Un inolvidable concierto de la Orquesta Sinfónica Nacional

La Orquesta Sinfónica Nacional fue ovacionada por el multitudinario público que el miércoles por la noche colmó al área central y las graderías del complejo deportivo “Ingeniero Knudsen”, sobre todo cuando en la parte final del concierto más de ochenta músicos que la conforman ejecutaron la Marcha de Radetzki del compositor austríaco Johann Strauss.

Caleta Olivia (agencia)

Fue la primera vez que un espectáculo de música clásica y popular de jerarquía internacional se ofreció en Caleta Olivia, sólo comparable con la actuación del Ballet Argentino que la visitó hace pocos años con estelar presencia de Maximiliano Guerra.

La presentación de la Sinfónica, creada en 1948 y actualmente dirigida por Guillermo Becerra, fue gestionada por la senadora nacional María Ester Labado, concretándose un magnífico aporte cultural que la noche anterior se había plasmado de igual manera en Las Heras.

El espectáculo se extendió por más de una hora y, ciertamente, los instrumentos de viento y percusión parecieron irradiar un halo de paz en una ciudad que por estos días está signada por serios conflictos sociales, laborales y políticos.

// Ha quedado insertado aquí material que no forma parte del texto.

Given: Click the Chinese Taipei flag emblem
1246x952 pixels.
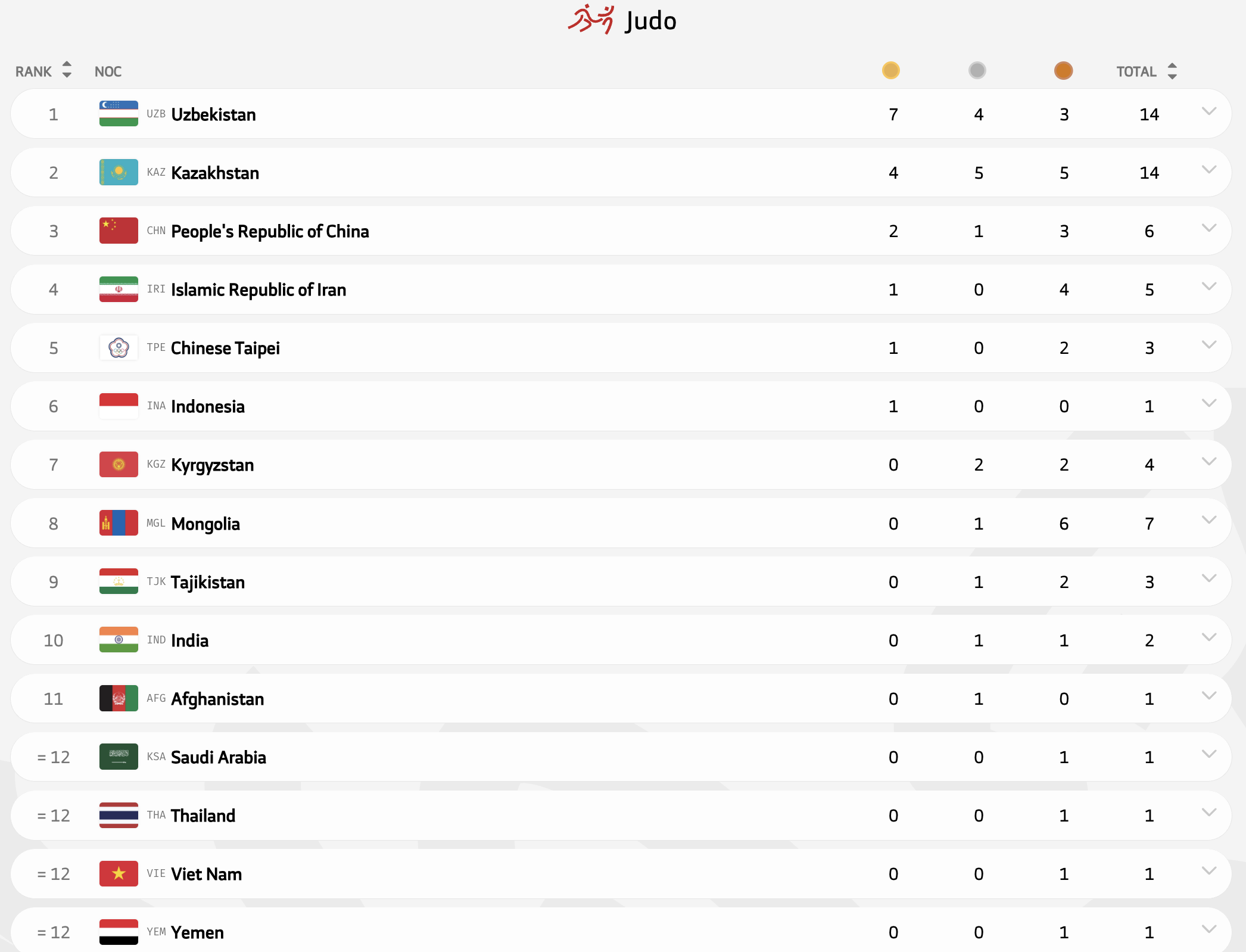Looking at the screenshot, I should coord(119,348).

La mayoría del público que lo presenció nunca había tenido la oportunidad de ver un acontecimiento cultural de este tenor, sobre todo aquellas personas de condición humilde y los músicos que recorren el país ejecutaron brillantemente sus instrumentos, tal como lo hicieron en encumbrados escenarios de países europeos.

El director Becerra fue comentando la presentación de cada obra, sus ritmos y sus autores, como el caso del argentino Julián Aguirre (Huellita y gato), del mexicano Pedro Moncayo (Guapango) y del estadounidense Leonard Berstein.

La velada fue matizada con la actuación del bandoneonista Carlos Corrales, quien interpretó varios temas de Astor Piazzolla.

Pero por sobre todas las cosas, el hecho que gran parte del público estuviera a menos dos metros de la línea de los músicos, creó un clima de cordialidad que al final eclosionó cuando los constantes aplausos derivaron en una cerrada ovación, felicitaciones y agradecimientos mutuos.